O jogador também é um dos principais símbolos da luta em defesa das medidas de combate ao novo coronavírus. Nos jogos de sua equipe, o Taubaté, pela Superliga Brasileira de Vôlei, Lucão atua de máscara – cena que se repetiu em Tóquio. Segundo ele, além do cuidado pessoal, é uma forma de preservar o filho, Théo, de 4 quatro anos. “A ideia é evitar ao máximo ter de me afastar por causa da contaminação”, diz Lucão. “O segundo motivo é que tenho um filho pequeno com tem alguns problemas, como bronquite – e a grande preocupação, claro, é o risco de contaminá-lo”,

É menor o número de atletas pró-Bolsonaro, como o atirador Felipe Wu, que compete no tiro esportivo e adere à pauta armamentista. O velocista Gabriel Constantino, atleta dos 110m com barreiras, usou recentemente, em post no Instagram, o slogan eleitoral adotado por Bolsonaro em 2018 – “Brasil acima de tudo, Deus acima de todos”. Mas nada além do clichê.
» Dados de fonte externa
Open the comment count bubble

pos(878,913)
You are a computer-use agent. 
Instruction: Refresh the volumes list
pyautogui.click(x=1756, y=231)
Segundo Mauricio Moura, CEO da Ideia Big Data, há uma tendência mundial de posicionamentos de atletas sobre temas políticos, incluindo estrelas como a tenista japonesa Naomi Osaka e a ginasta norte-americana Simone Biles. “Pela dinâmica de contratos com patrocinadores e para evitar situações desconfortáveis, os atletas fazem mais manifestações sobre questões políticas do que propriamente sobre políticos”, diz.

Para o sociólogo Ronaldo Helal, professor da Uerj, a formatação da carreira de esportistas tende a afastar muitos de manifestações de cunho político ou levá-los a seguir uma “etiqueta” nas redes. “O estafe dos atletas orienta sobre questões como lugar de fala, além dos perigos de tocar em certos assuntos pela polarização política nas redes. Isso leva a um certo controle desses posicionamentos”, diz Helal.

O levantamento da Ideia Big Data, baseado em perfis de 20% dos atletas olímpicos brasileiros, distribuídos por 25 modalidades, indica que, nas redes, parte cada vez maior deles vai além dos registros de treinos e competições ou de cenas da vida particular. Ao menos 30 atletas de um grupo de 52 integrantes da delegação brasileira em Tóquio costumam se manifestar na internet sobre assuntos que vão desde questões raciais e de gênero até pautas como a legalização da cannabis.

Na edição deste ano, o Comitê Olímpico Internacional (COI) abriu de forma inédita a possibilidade de manifestações políticas durante os Jpgps, antes passíveis de sanções. A mudança veio ao encontro de um contexto mundial no qual atletas cobram abertura para se posicionar e também vêm sendo cobrados pela sociedade para fazê-lo. No levantamento, feito em Facebook, Instagram, Twitter, YouTube e TikTok, o recorte obedeceu a critérios como o número de seguidores e o perfil do atleta ser público.

Temas como o apoio à vacinação contra a Covid-19 e pautas de igualdade racial e de gênero foram abordados por 26 integrantes do Time Brasil – alguns se posicionaram sobre mais de um desses assuntos. A imunização, principal medida para frear a disseminação do novo coronavírus, foi incentivada pelo Comitê Olímpico do Brasil (COB) para os atletas que iriam ao Japão. Dezenove deles fizeram posts defendendo a importância da vacinação.

Onze dos 13 competidores que se posicionaram sobre questões de gênero são mulheres. Em relação a temas raciais, dos oito que se manifestaram, sete são negros. A exceção é o ginasta Arthur Nory, criticado por injúrias raciais proferidas contra o então colega Ângelo Assumpção no Pan-2015, em Toronto.

“Em pautas como raça e gênero, atletas têm se posicionado bem mais, pois a sociedade vem exigindo que pessoas públicas relevantes usem sua voz. Assim como as marcas, eles também perceberam isso”, diz Fernando Fleury, PhD em marketing esportivo. “Não se posicionar em alguns momentos é uma posição. Muitas vezes, isso pega mal.” A seu ver, posições firmes ajudam as marcas que procuram se vincular a atletas, desde que haja “congruência com questões reais, e não apenas um storytelling bonito”.